2. I wish I’d written Veronica Mars (15 March 2013)
I do. I always have done, right from when I first got hooked on that show and right from when it seemed I spent each year’s holiday with my fingers crossed that this TV show would get renewed for another season. And certainly right from when I was crushed because it didn’t. Three seasons and out, that was what we had. But I wrote about this then because, miraculously, the show is coming back. Veronica Mars is now famously a movie that was funded by Kickstarter and one reason to boom at you about it then was that I wanted you to contribute to the movie just as I did. That reminds me: I swear I didn’t ask for any Kickstarter reward. Initially I specified that I didn’t want anything at all, I only wanted my money to go toward getting the film made. Then I thought about it and realised that the movie might not get a big release here in the UK, so I upped my original contribution and asked for a digital download.
But I still didn’t ask for anything else. So it was a surprise when a teeny-tiny Veronica Mars teeshirt arrived in the post. You will never see me wear it. My teeshirt days are gone. But if I had a meeting with you in the last two months and it was an especially cold day, you may have been in the same room as the garment and a couple of others on top of it.
Incidentally, I wrote that about Veronica Mars in March 2013 and it turns out that the film will be released in March 2014.

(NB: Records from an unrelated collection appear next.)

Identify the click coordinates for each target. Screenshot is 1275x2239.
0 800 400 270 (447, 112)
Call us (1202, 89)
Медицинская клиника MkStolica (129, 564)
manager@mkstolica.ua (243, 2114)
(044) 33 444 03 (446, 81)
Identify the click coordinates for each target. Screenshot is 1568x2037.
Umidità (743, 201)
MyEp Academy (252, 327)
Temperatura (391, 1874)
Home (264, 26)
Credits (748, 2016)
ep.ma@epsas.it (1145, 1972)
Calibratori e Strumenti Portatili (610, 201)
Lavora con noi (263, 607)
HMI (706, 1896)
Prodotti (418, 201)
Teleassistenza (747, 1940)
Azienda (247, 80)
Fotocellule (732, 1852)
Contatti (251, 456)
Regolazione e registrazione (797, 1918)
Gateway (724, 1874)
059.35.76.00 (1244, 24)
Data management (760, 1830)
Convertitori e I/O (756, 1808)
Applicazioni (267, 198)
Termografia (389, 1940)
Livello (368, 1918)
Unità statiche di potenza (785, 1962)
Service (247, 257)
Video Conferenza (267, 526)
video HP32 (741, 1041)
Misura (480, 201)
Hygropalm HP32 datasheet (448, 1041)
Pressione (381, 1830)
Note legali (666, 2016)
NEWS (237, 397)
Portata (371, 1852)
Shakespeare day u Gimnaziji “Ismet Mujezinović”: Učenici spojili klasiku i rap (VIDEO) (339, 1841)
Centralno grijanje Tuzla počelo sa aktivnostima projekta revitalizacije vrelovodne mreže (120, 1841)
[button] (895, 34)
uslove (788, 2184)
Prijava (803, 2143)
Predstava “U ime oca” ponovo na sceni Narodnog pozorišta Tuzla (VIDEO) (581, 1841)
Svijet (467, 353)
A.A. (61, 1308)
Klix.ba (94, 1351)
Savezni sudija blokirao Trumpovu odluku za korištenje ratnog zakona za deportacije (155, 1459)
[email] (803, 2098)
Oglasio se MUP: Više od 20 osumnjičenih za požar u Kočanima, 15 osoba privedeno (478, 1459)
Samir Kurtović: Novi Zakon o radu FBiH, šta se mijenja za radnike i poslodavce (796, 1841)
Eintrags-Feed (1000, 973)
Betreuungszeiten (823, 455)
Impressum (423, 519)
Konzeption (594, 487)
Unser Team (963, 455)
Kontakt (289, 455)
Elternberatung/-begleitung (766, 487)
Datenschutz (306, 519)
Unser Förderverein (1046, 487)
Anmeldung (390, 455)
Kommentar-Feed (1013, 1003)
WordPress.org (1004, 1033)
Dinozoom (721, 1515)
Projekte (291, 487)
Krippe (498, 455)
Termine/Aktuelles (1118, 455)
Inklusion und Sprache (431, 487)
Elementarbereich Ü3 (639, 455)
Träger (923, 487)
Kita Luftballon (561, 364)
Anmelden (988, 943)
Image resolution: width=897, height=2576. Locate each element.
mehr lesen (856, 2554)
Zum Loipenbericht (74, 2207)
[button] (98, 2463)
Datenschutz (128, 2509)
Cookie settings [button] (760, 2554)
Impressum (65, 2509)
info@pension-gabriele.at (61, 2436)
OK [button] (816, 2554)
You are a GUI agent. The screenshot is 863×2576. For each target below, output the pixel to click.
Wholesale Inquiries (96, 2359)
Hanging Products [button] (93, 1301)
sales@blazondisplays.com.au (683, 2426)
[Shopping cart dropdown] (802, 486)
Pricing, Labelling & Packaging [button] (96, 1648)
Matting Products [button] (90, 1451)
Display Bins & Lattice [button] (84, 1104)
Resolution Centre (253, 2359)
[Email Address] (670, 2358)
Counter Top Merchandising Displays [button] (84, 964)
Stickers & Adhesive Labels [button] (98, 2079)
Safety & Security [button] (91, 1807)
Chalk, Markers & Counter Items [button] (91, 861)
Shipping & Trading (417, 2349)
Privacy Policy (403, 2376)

1. Lie to me (15 November 2013)
Head and shoulders over anything else I wrote in Self Distract in 2013, this was about lying. Specifically: if you are running a drama and you tell me spoilers about it, I want you to be lying to me. Lie to me a lot, lie to me good. The alternative is that I know everything in advance – like you do with soaps – and there are no gasps. It was a general point about how much is revealed in advance and how much that hurts dramas, but it was prompted by a particular Doctor Who issue: a story point that was quite small but if you didn’t know it in advance, was rather delightfully huge and happy.
Also, by the way, I’m lying.
That blog entry wasn’t the most popular of the year.
Not by a long way.
The actual, real, honest-to-goodness top one was actually Have you been telling people about us? from 3 January 2013. It was the one where I told you about the most popular blog posts of 2012. I can’t decide if that’s a good or a bad thing, but I know it’s remarkable to see the figures.
I hope all of those lovely people join you and me in Self Distract’s new 2014 home of williamgallagher.com.
Thanks for reading. Also, happy new year.